But my examples are from baseball because that's where I feel the encroachment of advertising most acutely. The sport is my refuge, my relaxation, the only time I can truly count on being taken out of my day, out of myself, out of the world around me, and brought into something wholly relaxing and absorbing. But the ever-increasing intrusion of advertising is ruining this singular experience. The ads are pushing out the sport.

* * * *

Of course it's not only sports. The arts couldn't survive without corporate sponsorship, but in the past those donors were content with a mention in the program. Those days are gone, as corporations seize the opportunity on already-broken ground. Broadway shows have above-the-title sponsorship, music and opera halls are named and renamed for their current sponsors, and the trend, we can be sure, will only increase.

If you don't watch sports and you don't attend the arts, perhaps you go to the movies. I almost never see mainstream, commercial movies, but when I do, I'm horrified by the commercials embedded in them. "Product placement" is a euphemism; it's an ad. And commercial movies are often just extended commercials for products anyway. Must every movie have a fast-food tie-in, a game, a mobile phone ad, an automobile "edition"?

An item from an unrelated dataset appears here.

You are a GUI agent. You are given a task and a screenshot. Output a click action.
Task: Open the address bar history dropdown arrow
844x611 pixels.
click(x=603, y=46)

Is it any wonder I feel advertising closing in around me, when seemingly every inch of space is sponsored? I remember in New York City, turning over my electronic subway pass and being greeted by a tiny corporate ad. The subway platforms and the subway cars are plastered with ads, of course. Once off the subway, as I walk into Yankee Stadium, there's an ad on the turnstile bar. And in the Stadium itself, it's not enough to line the outfield and stands with ads. That's typical. But fans at Yankee Stadiums are forced to watch commercials between innings at the ballpark. Looking away does no good. The ads are broadcast at ear-splitting volume.

* * * *

About ten years ago, we spent time in Alaska. Roaming the tundra in Denali National Park, wearing our bear bells, I had a revelation. I realized that one of the main reasons I love to visit national parks - one of the reasons I love to be in the woods, even for a few hours - is the absence of advertising. For some people, it's the quiet - the sounds of nature instead of traffic and crowds. I love that, of course, but what I crave is the visual quiet. Without the billboards, the signs, the logos, the jingles, the sponsors - without all that noise - I can relax. I can just be.

That revelation came in 1996. It's gotten so much worse since then.

I know there has always been advertising. I understand the function it serves. I even appreciate that creating advertising is a skill and an art form. Like most people, I sometimes enjoy creative advertising.

I'm not much of an idealist. I'm not dreaming of a world without advertising. My problem is the amount of advertising, the extent to which it now so thoroughly pervades our lives.

* * * *

Often when I complain about something, a reader will tell me his or her personal solution, which boils down to: don't go there. For example, if you're having problems with your cable company, don't get cable TV. But we each like what we like. I almost never see mainstream movies because I have no interest in them. I don't read popular fiction for the same reason. I don't disdain it, I just don't care for it. Like you, I like what I like. Giving up baseball to lessen my exposure to advertising is not an option, any more than living in the woods to avoid billboards is.

And why should any of us give up something we love and enjoy because of corporate intrusion? We are not the problem.